Otro argumento recurrente es el económico, el que alude a los numerosos gastos que conlleva la normalización lingüística. Ese dinero, dicen, estaría mejor empleado en el alcantarillado, el alumbrado o las carreteras secundarias.  Cualquier cosa, realmente, antes que invertirlo en algo que no vale para nada. Esto es tan o más sencillo de desmontar que lo anterior: si tratar de impulsar la lengua propia de un país va a causar que las carreteras dejen de estar asfaltadas o que desaparezcan las farolas es que la gestión económica de ese país/ciudad es nefasta. Por no mencionar que, actualmente, casi todo el trabajo que se hace por mantener el aragonés vivo se hace de baldes, es decir, gratis, o como mucho con pequeñas subvenciones.

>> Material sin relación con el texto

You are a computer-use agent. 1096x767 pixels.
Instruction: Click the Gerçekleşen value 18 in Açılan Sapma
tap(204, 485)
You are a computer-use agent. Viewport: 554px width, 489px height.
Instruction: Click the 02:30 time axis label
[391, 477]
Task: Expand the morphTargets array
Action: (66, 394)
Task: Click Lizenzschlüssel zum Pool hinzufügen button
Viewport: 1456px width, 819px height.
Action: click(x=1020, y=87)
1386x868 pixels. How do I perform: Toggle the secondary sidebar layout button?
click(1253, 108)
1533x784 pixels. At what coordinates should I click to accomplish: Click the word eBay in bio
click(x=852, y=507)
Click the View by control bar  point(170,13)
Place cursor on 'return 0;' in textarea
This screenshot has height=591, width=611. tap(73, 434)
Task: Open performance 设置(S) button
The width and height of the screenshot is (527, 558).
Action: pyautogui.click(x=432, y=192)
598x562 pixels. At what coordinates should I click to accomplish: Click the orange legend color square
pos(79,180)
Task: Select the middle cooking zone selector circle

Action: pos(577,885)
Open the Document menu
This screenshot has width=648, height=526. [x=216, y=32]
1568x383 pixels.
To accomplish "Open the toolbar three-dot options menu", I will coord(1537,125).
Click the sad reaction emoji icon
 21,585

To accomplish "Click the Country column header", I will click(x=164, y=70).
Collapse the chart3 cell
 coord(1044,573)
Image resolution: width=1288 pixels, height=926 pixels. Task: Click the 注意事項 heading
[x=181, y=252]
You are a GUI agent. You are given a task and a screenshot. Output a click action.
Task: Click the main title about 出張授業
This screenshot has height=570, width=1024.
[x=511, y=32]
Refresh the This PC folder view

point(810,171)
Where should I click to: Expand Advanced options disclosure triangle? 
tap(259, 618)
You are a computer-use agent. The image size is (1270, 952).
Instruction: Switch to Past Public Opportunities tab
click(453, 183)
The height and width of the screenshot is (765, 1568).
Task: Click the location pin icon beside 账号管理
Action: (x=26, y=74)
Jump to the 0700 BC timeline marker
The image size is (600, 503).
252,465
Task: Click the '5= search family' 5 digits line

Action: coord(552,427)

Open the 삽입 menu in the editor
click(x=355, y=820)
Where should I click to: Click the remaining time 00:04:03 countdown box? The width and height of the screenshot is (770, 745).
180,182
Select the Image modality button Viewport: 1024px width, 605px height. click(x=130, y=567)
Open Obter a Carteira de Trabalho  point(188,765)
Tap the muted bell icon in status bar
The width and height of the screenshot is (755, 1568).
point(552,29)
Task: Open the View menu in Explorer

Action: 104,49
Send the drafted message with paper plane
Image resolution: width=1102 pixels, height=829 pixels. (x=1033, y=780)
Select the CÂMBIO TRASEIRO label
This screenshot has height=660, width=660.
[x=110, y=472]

En Aragón a veces decimos que nuestro enemigo lo tenemos en casa, pues muchas veces somos nosotras mismas las que nos ponemos la zancadilla para caer. Me resulta incomprensible que alguien que haya escuchado a su abuela hablando en aragonés a la luz de la lumbre sentada en la cadiera, reniegue de tan fantástica herencia.

A pesar de ello, aquí seguiremos nosotras sin reblar. Porque, al fin y al cabo, sólo somos un grupo de gente que no queremos deixar morir a nuestra voz.